Ukraina Serang Pusat Logistik Rusia, Wildberries Jadi Target
Pasukan militer Ukraina melakukan perubahan taktik dengan mengarahkan serangan ke pusat-pusat logistik utama Rusia, termasuk perusahaan e-commerce terbesar di Rusia, Wildberries. Serangan drone diluncurkan untuk mengganggu rantai pasok, meningkatkan beban finansial Rusia, dan mendorong Putin kembali ke meja perundingan.
Menurut laporan CNBC International, Wildberries telah mengevakuasi gudangnya di Kota Ryazan setelah serangan drone Ukraina. Hal ini merupakan pergeseran signifikan dalam strategi Ukraina yang sebelumnya fokus pada infrastruktur energi.

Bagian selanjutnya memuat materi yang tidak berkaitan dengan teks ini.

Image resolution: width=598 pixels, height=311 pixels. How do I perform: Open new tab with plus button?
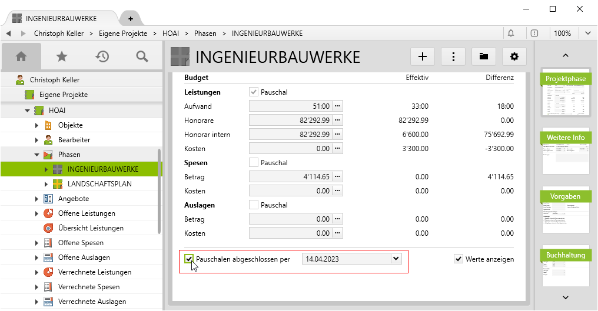point(130,18)
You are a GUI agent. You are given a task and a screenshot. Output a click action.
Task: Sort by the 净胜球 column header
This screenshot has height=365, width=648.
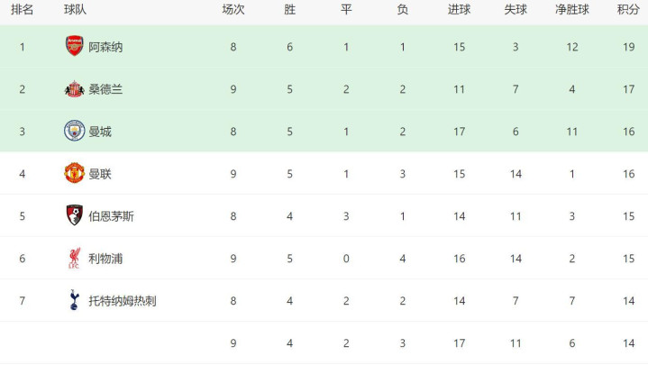(572, 10)
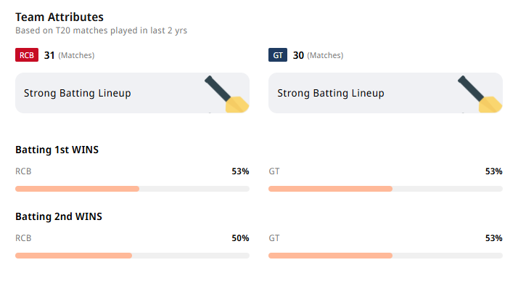Click RCB Batting 2nd WINS progress bar
The height and width of the screenshot is (289, 518).
tap(132, 256)
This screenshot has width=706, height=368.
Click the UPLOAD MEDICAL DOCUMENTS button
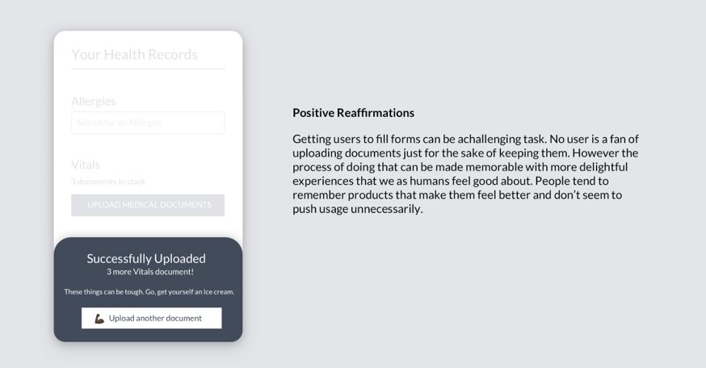tap(148, 205)
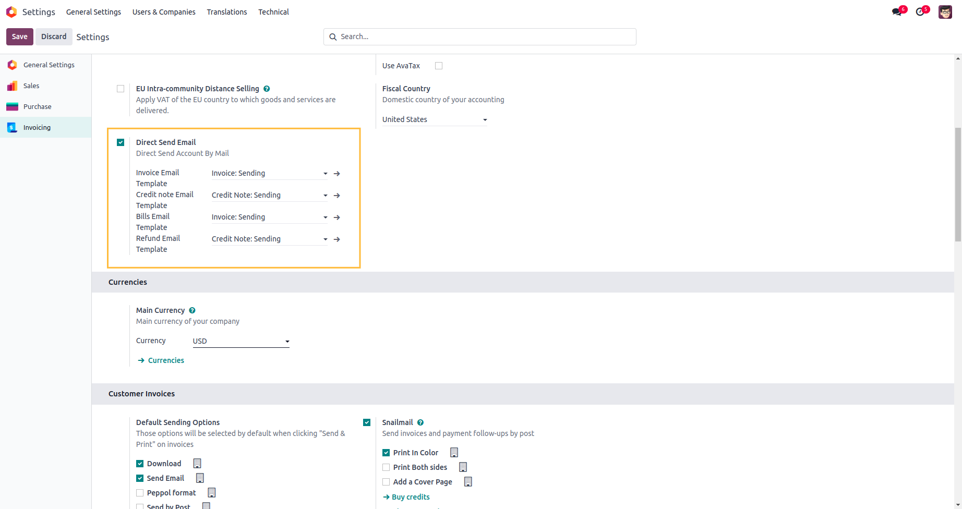962x509 pixels.
Task: Expand the Fiscal Country dropdown
Action: coord(434,119)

Wildberries: Raksasa E-Commerce Rusia
Wildberries merupakan toko daring terbesar di Rusia yang menduduki posisi sebanding dengan Amazon. Perusahaan ini berdiri sejak 2004 dan kini memiliki 48.000 karyawan.

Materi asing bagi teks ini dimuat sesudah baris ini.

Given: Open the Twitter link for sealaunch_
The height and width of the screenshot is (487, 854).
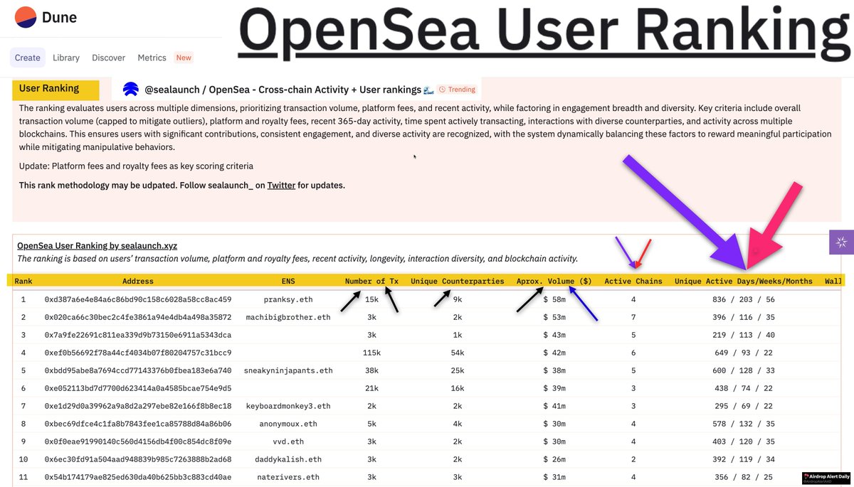Looking at the screenshot, I should (281, 185).
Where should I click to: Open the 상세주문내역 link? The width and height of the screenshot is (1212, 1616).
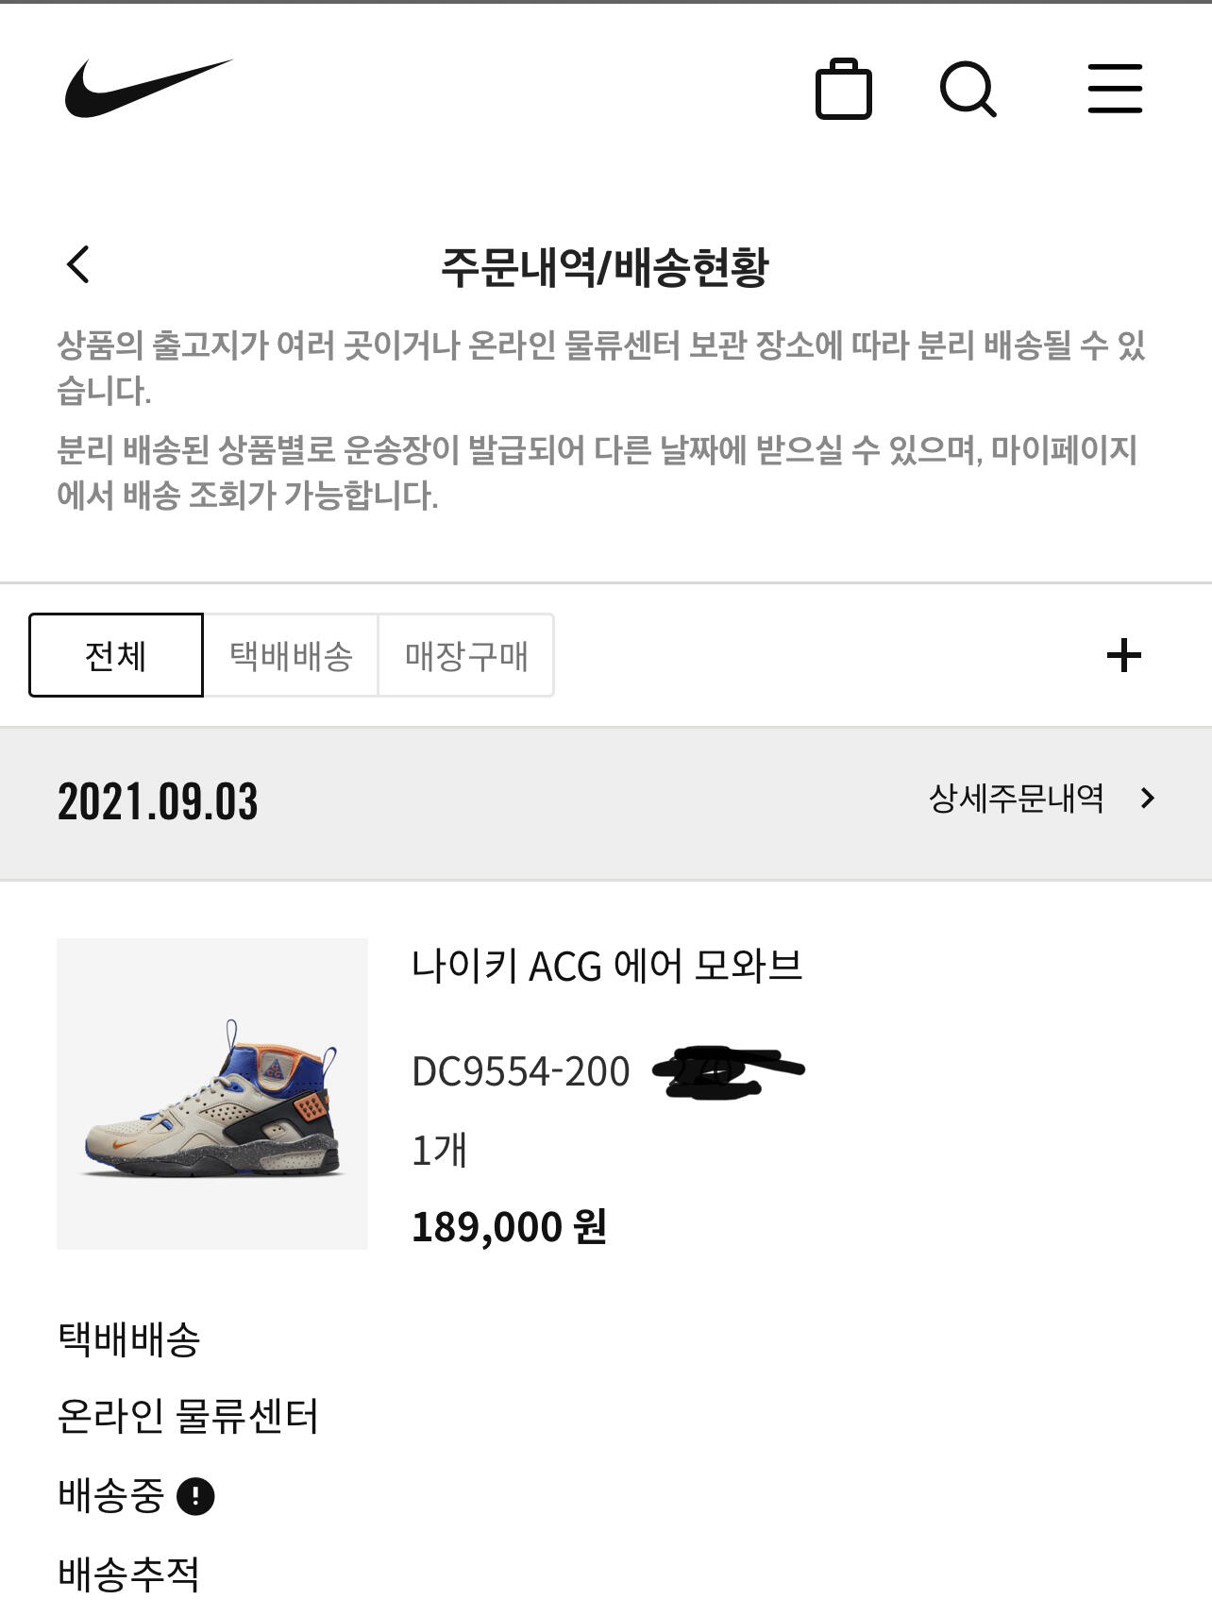(x=1016, y=799)
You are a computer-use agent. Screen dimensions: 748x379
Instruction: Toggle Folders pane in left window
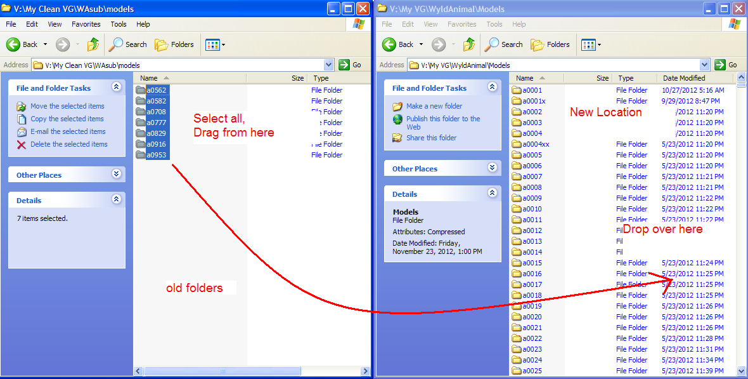pos(174,44)
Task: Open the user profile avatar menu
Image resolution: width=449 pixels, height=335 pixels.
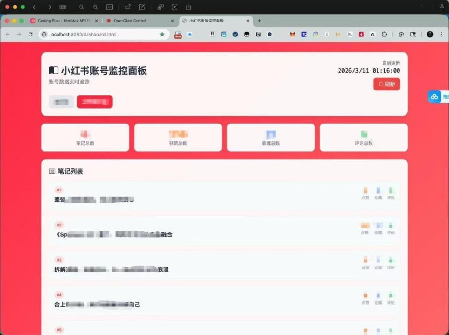Action: [430, 35]
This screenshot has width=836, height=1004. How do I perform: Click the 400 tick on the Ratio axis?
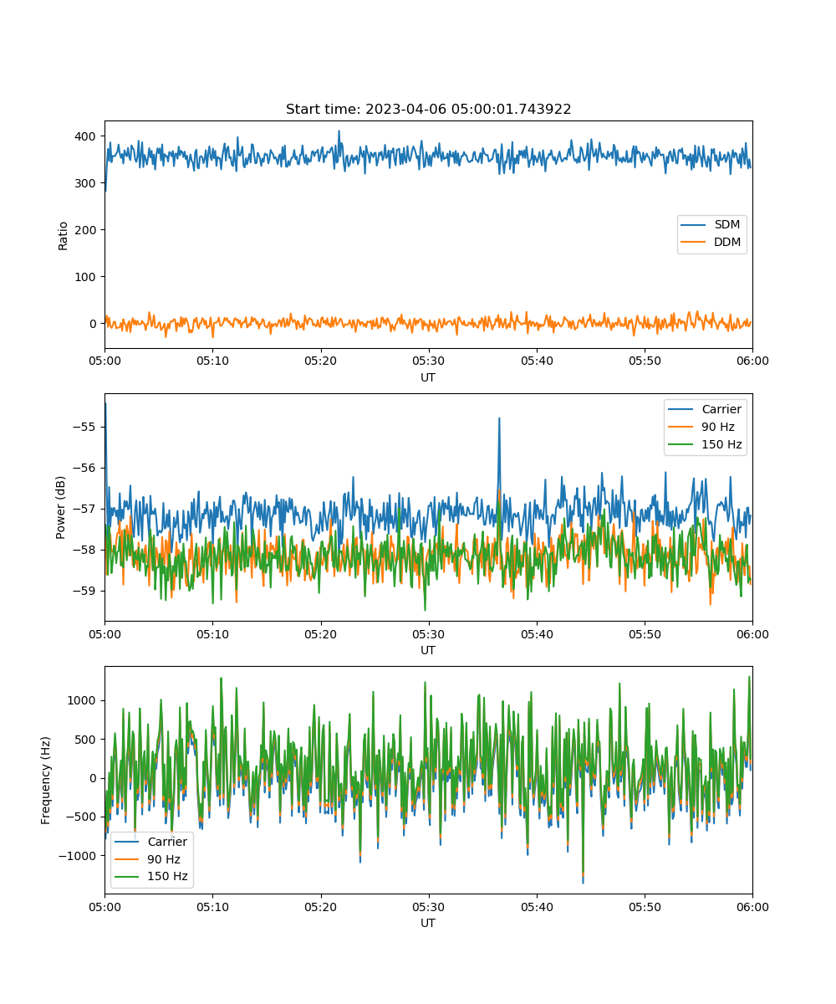[x=86, y=136]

Dampak Serangan dan Respon Perbankan
Pemerintah Rusia menyatakan perlunya bantuan keuangan untuk mendukung operasional Wildberries, dengan bank VTB diharapkan memainkan peran penting. Sberbank Rusia juga sedang menyiapkan program restrukturisasi pinjaman bagi vendor Wildberries untuk mencegah kebangkrutan massal.
Natalya Kovaleva dari Chatham House menjelaskan bahwa serangan ke Wildberries bertujuan untuk menaikkan biaya perang bagi Rusia dan menekan pebisnis serta warga biasa. Sanksi Barat, pemadaman internet, dan kelangkaan bahan bakar sebelumnya telah menghantam ekonomi Rusia.

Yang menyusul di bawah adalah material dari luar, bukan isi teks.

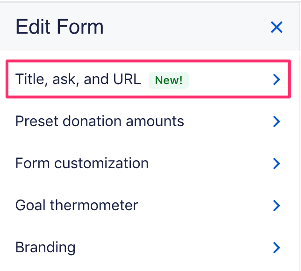301x271 pixels.
Task: Click the Form customization chevron arrow
Action: point(277,164)
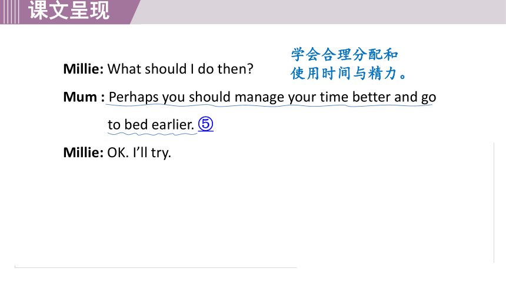Click the "课文呈现" header title
This screenshot has height=285, width=506.
pyautogui.click(x=69, y=10)
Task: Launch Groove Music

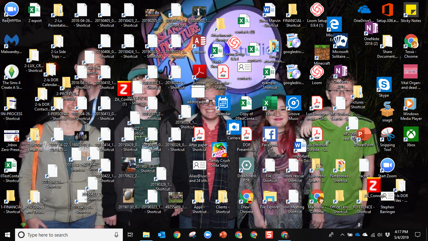Action: pyautogui.click(x=294, y=103)
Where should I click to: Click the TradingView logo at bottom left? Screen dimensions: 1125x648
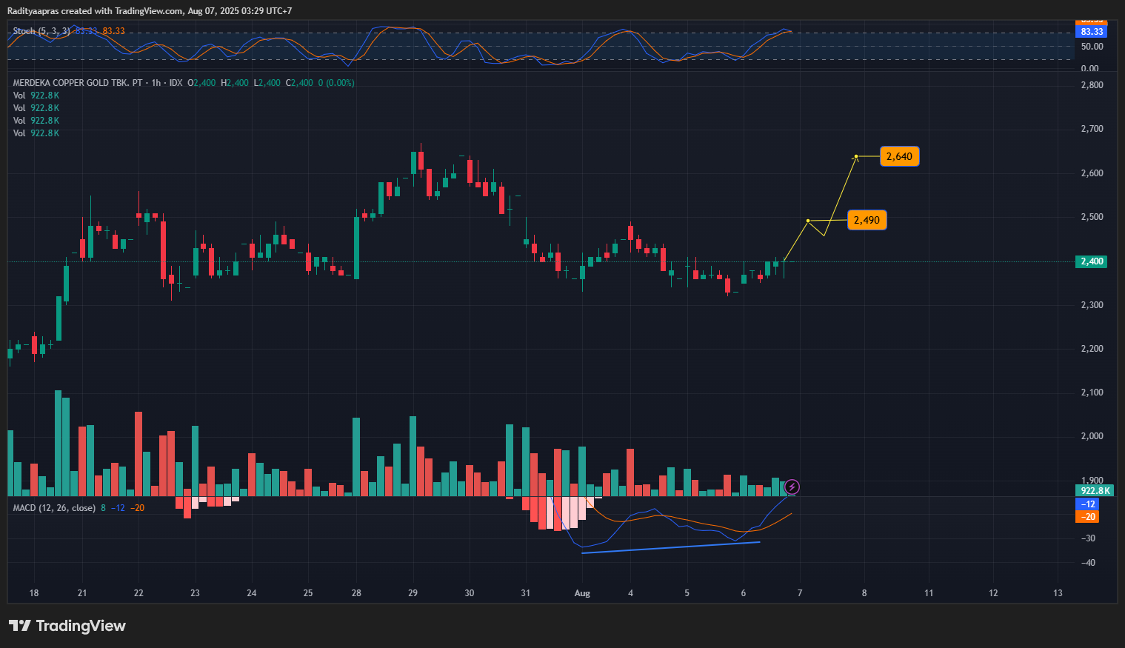click(67, 626)
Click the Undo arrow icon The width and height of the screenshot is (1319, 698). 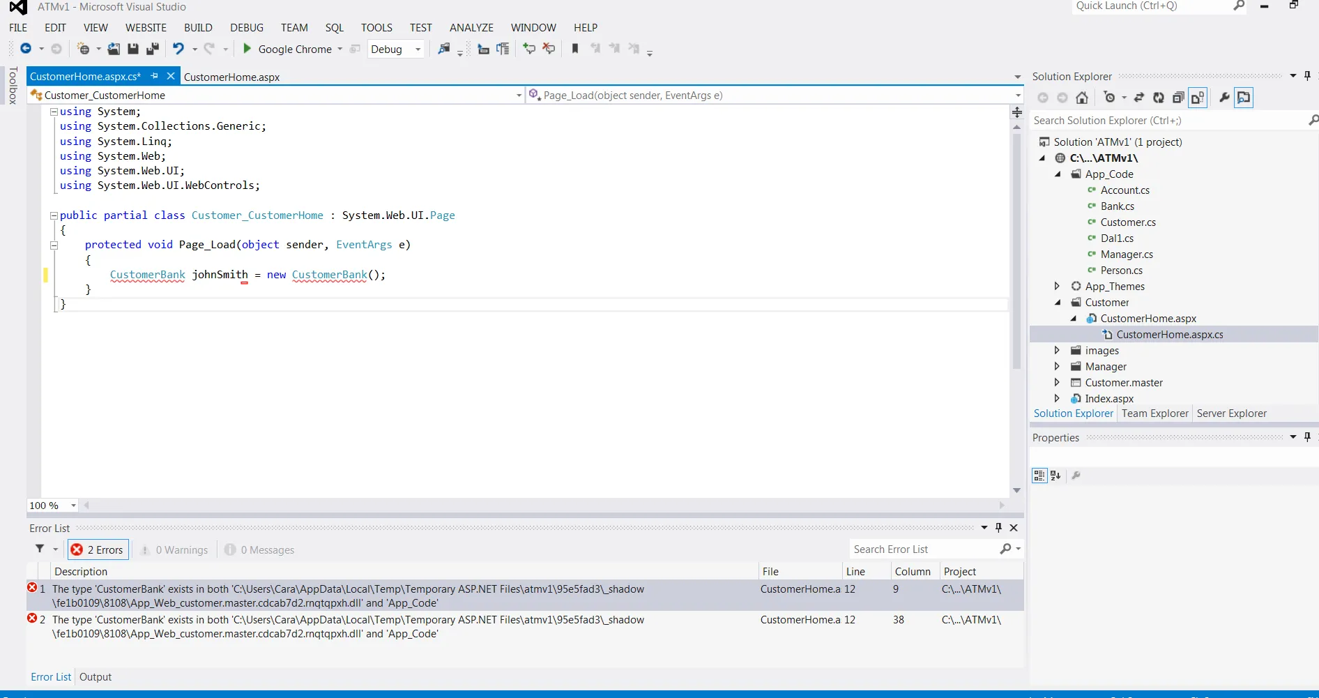click(178, 49)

Kerentanan Ekonomi Rusia dan Isu Sanksi AS
Ekonomi Rusia kini rentan terhadap sanksi AS karena stagnasi pertumbuhan ekonomi, kontraksi output industri, dan perlambatan sektor pertahanan. Pertemuan antara Zelensky dan Trump membahas lisensi produksi sistem pencegat Patriot serta upaya diplomasi.
Perang Rusia dan Iran mulai bersinggungan, terutama setelah Ukraina menyerang kapal Iran di Laut Kaspia. Iran menutupi Selat Hormuz, berpotensi meningkatkan harga minyak yang menguntungkan Rusia dalam perang.